**Problem to work on**: A faithful copy is needed. Set down all of the data below exactly.

**Records from a data source**:

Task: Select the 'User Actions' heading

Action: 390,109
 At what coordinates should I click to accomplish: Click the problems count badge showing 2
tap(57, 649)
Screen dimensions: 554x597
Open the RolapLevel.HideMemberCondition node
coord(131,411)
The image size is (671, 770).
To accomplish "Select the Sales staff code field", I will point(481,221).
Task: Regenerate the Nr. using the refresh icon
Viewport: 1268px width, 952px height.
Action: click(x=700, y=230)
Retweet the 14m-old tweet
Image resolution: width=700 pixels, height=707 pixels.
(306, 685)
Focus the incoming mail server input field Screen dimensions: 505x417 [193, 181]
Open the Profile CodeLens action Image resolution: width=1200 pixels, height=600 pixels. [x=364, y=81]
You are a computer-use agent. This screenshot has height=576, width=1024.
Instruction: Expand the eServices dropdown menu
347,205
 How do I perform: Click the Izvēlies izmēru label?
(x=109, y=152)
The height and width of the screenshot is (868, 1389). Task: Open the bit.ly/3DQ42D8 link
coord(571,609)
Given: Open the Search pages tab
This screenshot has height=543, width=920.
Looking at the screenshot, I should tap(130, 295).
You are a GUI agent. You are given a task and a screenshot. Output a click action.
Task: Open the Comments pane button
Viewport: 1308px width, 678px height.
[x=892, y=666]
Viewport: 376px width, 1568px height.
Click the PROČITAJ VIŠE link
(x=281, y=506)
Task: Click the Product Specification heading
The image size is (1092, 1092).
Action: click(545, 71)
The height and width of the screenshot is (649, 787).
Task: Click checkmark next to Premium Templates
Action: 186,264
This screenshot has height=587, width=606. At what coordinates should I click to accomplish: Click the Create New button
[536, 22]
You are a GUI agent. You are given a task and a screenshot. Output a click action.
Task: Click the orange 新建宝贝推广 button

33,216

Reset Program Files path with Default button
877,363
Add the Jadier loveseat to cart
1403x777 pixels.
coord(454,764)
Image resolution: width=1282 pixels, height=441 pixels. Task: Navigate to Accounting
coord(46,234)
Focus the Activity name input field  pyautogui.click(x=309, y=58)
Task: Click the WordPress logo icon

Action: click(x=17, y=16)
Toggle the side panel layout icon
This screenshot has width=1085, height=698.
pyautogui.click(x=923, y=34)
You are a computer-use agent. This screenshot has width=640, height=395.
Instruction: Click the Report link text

**Answer**:
Task: Select the 'User Actions' heading

Action: 390,109
 At what coordinates should I click to accomplish: Click the problems count badge showing 2
tap(57, 649)
Screen dimensions: 554x597
Open the RolapLevel.HideMemberCondition node
coord(131,411)
The image size is (671, 770).
To accomplish "Select the Sales staff code field", I will point(481,221).
Task: Regenerate the Nr. using the refresh icon
Viewport: 1268px width, 952px height.
Action: click(x=700, y=230)
Retweet the 14m-old tweet
Image resolution: width=700 pixels, height=707 pixels.
(306, 685)
Focus the incoming mail server input field Screen dimensions: 505x417 [193, 181]
Open the Profile CodeLens action Image resolution: width=1200 pixels, height=600 pixels. [x=364, y=81]
You are a computer-use agent. This screenshot has height=576, width=1024.
Instruction: Expand the eServices dropdown menu
347,205
 How do I perform: Click the Izvēlies izmēru label?
(x=109, y=152)
The height and width of the screenshot is (868, 1389). Task: Open the bit.ly/3DQ42D8 link
coord(571,609)
Given: Open the Search pages tab
This screenshot has height=543, width=920.
Looking at the screenshot, I should tap(130, 295).
You are a GUI agent. You are given a task and a screenshot. Output a click action.
Task: Open the Comments pane button
Viewport: 1308px width, 678px height.
[x=892, y=666]
Viewport: 376px width, 1568px height.
Click the PROČITAJ VIŠE link
(x=281, y=506)
Task: Click the Product Specification heading
The image size is (1092, 1092).
Action: click(545, 71)
The height and width of the screenshot is (649, 787).
Task: Click checkmark next to Premium Templates
Action: 186,264
This screenshot has height=587, width=606. At what coordinates should I click to accomplish: Click the Create New button
[536, 22]
You are a GUI agent. You are given a task and a screenshot. Output a click action.
Task: Click the orange 新建宝贝推广 button

33,216

Reset Program Files path with Default button
877,363
Add the Jadier loveseat to cart
1403x777 pixels.
coord(454,764)
Image resolution: width=1282 pixels, height=441 pixels. Task: Navigate to Accounting
coord(46,234)
Focus the Activity name input field  pyautogui.click(x=309, y=58)
Task: Click the WordPress logo icon

Action: click(x=17, y=16)
Toggle the side panel layout icon
This screenshot has width=1085, height=698.
pyautogui.click(x=923, y=34)
You are a computer-use agent. This screenshot has width=640, height=395.
Instruction: Click the Report link text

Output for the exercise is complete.